I think the excitement about htmx is probably justified, though I’m only beginning to use it myself. It encourages a HATEOS (Hypertext as the Engine of State) instead of a lot of shadow DOM programming. If you have a pretty normal website with pretty standard media, you can get a smooth SPA-like feel with Django and templates that have a few extra htmx attributes. The components (if they’re reasonably independent) can be reused anywhere by calling their view within your new page view and inserting the output in the template for this view.
The developer (architect?) of htmx (Carson Gross) has a related project called HyperScript which is for in-page updates; it is absurdly readable (like natural language), but still developing fast, so might not be stable?
That being said, there are also things where the ‘media’ is not something that django templates is naturally set up to satisfy and a custom frontend tailoring a framework makes sense. 3d graphics, editable SVG - anything where the update has to be computed locally. So to sum up, I reckon:
- possibly not if you are not using large parts of django (forms, ORM, templates).
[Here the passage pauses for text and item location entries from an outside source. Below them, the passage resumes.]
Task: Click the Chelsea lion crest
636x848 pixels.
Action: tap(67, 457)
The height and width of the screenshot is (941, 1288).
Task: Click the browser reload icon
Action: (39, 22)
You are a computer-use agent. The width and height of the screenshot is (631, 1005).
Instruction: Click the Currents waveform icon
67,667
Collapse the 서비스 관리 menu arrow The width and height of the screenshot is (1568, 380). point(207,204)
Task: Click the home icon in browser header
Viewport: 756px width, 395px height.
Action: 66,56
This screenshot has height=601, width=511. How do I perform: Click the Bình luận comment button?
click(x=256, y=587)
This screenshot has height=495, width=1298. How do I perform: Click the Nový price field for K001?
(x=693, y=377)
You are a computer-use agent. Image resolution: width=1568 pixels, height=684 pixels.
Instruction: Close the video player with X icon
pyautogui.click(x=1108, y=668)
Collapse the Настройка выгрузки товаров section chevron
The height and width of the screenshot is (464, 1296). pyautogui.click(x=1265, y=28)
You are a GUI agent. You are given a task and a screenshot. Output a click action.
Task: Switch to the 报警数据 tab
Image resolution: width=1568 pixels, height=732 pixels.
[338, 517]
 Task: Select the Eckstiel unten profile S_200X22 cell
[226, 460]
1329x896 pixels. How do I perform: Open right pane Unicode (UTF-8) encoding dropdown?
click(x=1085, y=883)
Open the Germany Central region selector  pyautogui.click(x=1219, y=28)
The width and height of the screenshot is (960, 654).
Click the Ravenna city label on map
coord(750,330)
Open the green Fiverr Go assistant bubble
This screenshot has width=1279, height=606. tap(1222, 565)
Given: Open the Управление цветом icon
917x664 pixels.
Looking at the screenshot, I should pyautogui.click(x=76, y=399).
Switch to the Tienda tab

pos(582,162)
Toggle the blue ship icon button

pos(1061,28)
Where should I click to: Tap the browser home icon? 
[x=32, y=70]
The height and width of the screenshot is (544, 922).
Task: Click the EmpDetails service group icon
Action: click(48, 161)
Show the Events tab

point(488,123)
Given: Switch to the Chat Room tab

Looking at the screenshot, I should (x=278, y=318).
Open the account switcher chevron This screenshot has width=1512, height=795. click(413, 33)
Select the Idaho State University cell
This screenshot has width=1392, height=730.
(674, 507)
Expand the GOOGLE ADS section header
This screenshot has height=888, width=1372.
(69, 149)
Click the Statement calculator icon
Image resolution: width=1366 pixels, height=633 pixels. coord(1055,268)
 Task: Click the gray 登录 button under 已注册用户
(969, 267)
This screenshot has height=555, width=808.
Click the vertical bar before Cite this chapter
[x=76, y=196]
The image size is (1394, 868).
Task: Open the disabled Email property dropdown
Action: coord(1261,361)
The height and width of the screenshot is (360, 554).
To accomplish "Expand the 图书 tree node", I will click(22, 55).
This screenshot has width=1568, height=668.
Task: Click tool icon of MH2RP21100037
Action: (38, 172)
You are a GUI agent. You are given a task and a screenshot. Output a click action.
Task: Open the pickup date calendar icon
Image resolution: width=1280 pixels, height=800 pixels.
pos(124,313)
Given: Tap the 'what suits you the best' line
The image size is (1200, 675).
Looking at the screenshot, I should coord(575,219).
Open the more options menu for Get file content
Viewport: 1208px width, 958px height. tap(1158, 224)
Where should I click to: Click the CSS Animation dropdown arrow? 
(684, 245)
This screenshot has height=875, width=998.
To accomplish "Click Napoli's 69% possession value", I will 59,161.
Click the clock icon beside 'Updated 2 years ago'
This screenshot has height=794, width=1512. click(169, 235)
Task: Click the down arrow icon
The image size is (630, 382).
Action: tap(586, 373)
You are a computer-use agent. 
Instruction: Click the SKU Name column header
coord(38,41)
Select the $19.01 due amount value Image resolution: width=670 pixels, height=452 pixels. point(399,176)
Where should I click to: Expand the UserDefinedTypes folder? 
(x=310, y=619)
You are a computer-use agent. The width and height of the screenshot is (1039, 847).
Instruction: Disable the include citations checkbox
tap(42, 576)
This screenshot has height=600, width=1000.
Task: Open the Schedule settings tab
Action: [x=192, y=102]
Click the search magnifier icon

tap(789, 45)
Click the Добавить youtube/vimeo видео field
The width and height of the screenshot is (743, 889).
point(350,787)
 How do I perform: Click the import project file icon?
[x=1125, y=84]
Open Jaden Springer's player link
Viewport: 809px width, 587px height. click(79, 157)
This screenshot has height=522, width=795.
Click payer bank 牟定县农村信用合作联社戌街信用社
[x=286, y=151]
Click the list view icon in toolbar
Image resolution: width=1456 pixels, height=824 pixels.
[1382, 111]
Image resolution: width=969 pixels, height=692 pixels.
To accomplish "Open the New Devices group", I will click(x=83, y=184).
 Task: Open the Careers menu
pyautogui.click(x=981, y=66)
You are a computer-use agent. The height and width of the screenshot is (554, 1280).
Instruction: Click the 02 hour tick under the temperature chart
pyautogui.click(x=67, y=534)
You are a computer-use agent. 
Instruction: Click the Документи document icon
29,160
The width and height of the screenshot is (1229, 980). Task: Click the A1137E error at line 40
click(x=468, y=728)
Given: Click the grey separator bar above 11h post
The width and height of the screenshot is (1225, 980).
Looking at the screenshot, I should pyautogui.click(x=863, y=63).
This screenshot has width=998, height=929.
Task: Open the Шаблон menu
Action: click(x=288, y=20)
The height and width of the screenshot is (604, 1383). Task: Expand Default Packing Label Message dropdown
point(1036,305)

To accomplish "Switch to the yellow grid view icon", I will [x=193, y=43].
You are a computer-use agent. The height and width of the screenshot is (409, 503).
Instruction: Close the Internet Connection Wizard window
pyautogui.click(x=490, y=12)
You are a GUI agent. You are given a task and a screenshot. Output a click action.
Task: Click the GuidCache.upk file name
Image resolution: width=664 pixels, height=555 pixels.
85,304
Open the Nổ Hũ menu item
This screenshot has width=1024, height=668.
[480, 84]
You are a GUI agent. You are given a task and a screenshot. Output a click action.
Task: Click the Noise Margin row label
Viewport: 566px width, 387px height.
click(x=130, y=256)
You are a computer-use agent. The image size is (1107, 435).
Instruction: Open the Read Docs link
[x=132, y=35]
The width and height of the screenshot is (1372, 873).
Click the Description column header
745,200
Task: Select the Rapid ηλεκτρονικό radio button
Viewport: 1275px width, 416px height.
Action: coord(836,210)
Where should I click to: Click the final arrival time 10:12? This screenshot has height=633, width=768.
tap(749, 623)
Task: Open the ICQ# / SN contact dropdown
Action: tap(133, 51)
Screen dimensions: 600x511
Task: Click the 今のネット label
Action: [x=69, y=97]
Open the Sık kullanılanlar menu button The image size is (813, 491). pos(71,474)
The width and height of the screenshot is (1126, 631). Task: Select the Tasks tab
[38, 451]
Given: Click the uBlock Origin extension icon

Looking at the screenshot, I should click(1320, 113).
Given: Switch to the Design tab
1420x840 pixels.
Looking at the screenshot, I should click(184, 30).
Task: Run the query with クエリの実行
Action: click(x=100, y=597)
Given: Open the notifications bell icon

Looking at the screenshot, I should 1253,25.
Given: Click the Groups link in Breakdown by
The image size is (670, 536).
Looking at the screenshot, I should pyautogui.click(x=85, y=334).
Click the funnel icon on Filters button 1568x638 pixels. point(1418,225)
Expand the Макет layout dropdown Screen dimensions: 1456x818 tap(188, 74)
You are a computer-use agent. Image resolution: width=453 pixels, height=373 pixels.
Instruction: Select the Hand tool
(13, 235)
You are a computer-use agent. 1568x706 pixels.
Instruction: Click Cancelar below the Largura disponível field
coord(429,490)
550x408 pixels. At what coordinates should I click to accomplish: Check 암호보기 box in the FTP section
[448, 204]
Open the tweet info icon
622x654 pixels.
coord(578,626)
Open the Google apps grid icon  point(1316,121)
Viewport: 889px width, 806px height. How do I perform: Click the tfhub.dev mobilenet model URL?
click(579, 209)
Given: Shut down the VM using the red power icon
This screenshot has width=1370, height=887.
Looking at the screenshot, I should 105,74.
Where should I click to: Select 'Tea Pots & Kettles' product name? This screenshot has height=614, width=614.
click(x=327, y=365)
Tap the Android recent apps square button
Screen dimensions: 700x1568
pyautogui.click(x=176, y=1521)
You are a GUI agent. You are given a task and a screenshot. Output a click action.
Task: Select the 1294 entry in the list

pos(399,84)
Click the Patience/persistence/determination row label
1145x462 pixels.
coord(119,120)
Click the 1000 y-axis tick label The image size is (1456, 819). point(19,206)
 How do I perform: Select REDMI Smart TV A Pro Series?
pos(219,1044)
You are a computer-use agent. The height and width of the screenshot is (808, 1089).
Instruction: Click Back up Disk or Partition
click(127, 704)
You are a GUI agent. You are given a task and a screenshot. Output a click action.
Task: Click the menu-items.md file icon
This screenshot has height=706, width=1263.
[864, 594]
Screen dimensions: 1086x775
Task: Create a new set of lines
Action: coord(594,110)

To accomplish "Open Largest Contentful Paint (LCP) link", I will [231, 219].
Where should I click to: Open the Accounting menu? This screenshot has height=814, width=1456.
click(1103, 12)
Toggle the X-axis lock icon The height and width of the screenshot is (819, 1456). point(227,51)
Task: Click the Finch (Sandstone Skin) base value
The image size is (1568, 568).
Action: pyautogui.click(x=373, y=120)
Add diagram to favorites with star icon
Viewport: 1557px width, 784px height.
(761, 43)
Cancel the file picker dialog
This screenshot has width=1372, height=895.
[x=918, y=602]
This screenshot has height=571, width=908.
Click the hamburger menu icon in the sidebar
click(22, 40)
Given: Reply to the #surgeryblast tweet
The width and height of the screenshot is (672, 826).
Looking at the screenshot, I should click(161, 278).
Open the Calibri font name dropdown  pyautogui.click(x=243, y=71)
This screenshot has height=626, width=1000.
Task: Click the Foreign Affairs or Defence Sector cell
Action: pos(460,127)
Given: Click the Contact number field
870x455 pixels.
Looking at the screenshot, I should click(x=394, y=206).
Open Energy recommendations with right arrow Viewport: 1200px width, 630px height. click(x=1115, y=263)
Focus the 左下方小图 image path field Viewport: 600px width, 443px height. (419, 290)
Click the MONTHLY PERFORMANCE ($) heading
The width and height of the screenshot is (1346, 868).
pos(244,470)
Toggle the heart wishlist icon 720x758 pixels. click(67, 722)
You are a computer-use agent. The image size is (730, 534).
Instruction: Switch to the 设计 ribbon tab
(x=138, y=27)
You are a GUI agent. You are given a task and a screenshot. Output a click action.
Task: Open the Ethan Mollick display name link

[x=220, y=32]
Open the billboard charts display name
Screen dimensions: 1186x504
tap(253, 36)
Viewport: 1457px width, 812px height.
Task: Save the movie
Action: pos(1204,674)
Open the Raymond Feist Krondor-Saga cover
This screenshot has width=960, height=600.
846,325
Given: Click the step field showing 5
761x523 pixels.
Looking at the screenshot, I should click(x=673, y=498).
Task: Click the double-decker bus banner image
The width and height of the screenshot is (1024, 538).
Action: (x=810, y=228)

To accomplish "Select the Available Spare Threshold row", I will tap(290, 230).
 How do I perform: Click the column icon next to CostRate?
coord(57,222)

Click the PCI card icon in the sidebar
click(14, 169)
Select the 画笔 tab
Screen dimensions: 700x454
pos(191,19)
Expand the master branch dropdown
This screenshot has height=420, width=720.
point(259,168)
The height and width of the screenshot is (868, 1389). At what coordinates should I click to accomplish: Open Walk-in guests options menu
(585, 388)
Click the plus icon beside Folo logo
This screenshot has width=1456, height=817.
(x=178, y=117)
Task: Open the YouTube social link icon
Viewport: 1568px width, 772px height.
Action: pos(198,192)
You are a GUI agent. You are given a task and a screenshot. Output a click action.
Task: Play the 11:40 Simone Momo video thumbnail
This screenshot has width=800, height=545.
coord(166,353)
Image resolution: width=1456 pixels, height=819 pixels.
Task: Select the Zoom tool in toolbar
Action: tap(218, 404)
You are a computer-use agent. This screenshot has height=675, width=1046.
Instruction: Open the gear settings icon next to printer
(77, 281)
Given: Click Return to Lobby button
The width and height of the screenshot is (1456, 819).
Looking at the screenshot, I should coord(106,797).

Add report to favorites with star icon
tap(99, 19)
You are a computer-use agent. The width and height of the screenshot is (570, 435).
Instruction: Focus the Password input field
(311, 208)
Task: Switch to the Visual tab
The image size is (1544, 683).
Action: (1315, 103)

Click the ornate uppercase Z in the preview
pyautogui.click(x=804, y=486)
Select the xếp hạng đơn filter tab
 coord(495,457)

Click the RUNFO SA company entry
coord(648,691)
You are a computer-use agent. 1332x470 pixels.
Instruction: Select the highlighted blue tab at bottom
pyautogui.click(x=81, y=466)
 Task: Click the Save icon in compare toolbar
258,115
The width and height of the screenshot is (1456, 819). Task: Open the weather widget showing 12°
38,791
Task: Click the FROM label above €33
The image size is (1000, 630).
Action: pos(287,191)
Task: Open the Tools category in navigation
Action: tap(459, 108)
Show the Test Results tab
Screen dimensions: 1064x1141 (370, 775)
Depends on the alternative I guess?
- can’t think of any that you couldn’t avoid with htmx, if you don’t have special media needs for your users, and even then, I think I’d use a framework that covered that medium (e.g. a dedicated game engine).
- Depends how good you are at Django templates vs javascript (?) and how hard the thing you want to do is, but I think a lot of django-htmx people find templates close to html, and htmx an easy-to-understand extension of html, and overall find it much easier.
I guess as soon as you have to support an Android app, an iOS app and a responsive browser interface, a common backend that just sends data is simpler than sending HTML back and forth(?)